Visitors will get a chance to experience the atmosphere of Natsu Matsuri, discover the art of ikebana, origami, and calligraphy, try the traditional games Go and Shogi, become acquainted with Japanese cuisine, and participate in the tea ceremony. 

Lectures on Japanese art and cinema, as well as on Ittiko Kubota kimonos will be held at Garage open-air cinema. The sports area of the festival will bring together different schools and styles of Japanese martial arts, including: aikido, judo, karate, nijutsu (art of ninja), and many others. The festival will feature Yusuke Ito, master of the Kendama cup-and-ball, twice listed in Guinness World Records, as well as Mao Aska, master of traditional Japanese dance, who will teach visitors the art of Bon Odori. The world-famous Japanese drummers ASKA-GUMI will be the special guests of J-Fest.

J-FEST is initiated by Russian and Japanese companies with the support of the Embassy of Japan and annually welcomes a wide audience and introduces it to Japanese culture. In 2017, the festival is held in collaboration with Garage Museum of Contemporary Art in the run up to the first large-scale exhibition by famous Japanese artist Takashi Murakami, which opens at Garage on September 29, 2017. Consisting of five sections that each explore a particular phenomenon in Japanese culture that has been formally or semantically examined by Murakami, the show reveals the artist’s inquiries into the nuanced facets of Japanese culture and public consciousness, blurring the line between high and low culture, while merging various media into one continuous flow of images. Presenting paintings, drawings, and films by Murakami from public and private collections, the exhibition will also feature eighteenth- and nineteenth-century Japanese engravings and paintings from the collections of the Pushkin State Museum of Fine Arts in Moscow.
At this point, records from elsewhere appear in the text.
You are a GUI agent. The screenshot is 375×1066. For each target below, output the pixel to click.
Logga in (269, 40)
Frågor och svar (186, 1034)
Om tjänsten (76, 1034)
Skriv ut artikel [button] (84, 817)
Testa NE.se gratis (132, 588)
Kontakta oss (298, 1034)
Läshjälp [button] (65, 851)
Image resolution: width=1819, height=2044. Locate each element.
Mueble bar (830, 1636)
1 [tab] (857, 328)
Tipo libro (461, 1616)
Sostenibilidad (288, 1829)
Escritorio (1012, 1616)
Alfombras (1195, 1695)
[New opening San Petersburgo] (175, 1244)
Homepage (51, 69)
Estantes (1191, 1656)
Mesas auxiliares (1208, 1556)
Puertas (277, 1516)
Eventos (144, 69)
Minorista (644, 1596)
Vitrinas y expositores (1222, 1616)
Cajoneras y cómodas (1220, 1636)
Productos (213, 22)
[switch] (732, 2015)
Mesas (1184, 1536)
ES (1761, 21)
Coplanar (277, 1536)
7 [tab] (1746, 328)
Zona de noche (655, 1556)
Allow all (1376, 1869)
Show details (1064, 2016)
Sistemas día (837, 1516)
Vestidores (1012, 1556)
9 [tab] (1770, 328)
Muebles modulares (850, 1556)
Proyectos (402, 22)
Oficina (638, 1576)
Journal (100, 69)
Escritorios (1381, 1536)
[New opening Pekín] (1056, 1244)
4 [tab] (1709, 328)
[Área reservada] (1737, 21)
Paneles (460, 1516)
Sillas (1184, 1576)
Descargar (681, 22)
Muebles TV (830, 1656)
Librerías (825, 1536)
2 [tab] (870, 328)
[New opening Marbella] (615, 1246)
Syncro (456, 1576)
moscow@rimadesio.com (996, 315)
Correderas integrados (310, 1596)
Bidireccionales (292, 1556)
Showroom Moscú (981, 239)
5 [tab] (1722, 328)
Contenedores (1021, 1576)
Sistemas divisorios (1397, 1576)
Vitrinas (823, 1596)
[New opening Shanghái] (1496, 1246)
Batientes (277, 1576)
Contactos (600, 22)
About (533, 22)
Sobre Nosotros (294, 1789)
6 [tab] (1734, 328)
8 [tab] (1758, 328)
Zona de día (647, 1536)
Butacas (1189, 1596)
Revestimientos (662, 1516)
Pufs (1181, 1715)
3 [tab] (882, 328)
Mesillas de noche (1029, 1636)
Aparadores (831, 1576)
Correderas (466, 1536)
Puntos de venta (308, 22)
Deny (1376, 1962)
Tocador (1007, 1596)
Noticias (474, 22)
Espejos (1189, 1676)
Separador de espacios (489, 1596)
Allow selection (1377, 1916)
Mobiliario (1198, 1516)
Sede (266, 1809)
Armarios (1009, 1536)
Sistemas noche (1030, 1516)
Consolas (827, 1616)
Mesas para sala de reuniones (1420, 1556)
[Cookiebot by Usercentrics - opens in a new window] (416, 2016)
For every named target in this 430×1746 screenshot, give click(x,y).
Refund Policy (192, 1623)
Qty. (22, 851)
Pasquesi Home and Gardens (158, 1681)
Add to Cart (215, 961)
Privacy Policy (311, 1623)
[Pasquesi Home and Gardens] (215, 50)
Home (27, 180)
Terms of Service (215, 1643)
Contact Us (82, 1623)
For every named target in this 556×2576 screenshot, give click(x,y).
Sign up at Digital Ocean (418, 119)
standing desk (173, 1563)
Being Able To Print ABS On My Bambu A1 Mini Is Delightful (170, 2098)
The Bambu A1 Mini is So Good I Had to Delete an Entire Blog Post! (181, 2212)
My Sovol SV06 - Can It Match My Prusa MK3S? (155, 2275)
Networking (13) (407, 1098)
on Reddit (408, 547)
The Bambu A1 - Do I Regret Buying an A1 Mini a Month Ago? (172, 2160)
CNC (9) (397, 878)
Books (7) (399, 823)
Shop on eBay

Developed in close collaboration with the artist, the project includes a number of new works, thus transforming the entire Museum into a total Murakami universe.


The organizing committee of J-FEST 2017: Embassy of Japan in the Russian Federation (Chairman), Center of Japanese culture J-FEST (the Secretariat), Hakuhodo Rus and Japan Art Rainbow. General Sponsor: International Chodiev Foundation. The festival is held in collaboration with Garage Museum of Contemporary Art with the support of Gorky Park.

Official website: j-fest.org

GENERAL SPONSOR OF THE FESTIVAL

International Chodiev Foundation was founded by the businessman and philantropist, Dr. of Political Sciences, Patokh Chodiev in 1996. Its main goal is to promote academic excellence, creativity, and innovation in Eurasia and Southeast Asia.

For more than twenty years, the International Chodiev Foundation has helped to establish connections with international non-governmental organizations, contributed to the conservation of the intellectual potential of Moscow State Institute of International Relations (MGIMO), expanded forms of interacademic collaboration, stimulated complex research and supported the most talented young researches.

Main areas of foundation activity:

– Support of MGIMO;
– Development of Russian-Japanese relations;
– Helping children

how to take part

Free Admission

J-FEST Summer 2017 might change location of events if the weather lets us down.
Please check for updates at the information desks.

Schedule

Festival opening ceremony. Traditional Japanese bon odori dance.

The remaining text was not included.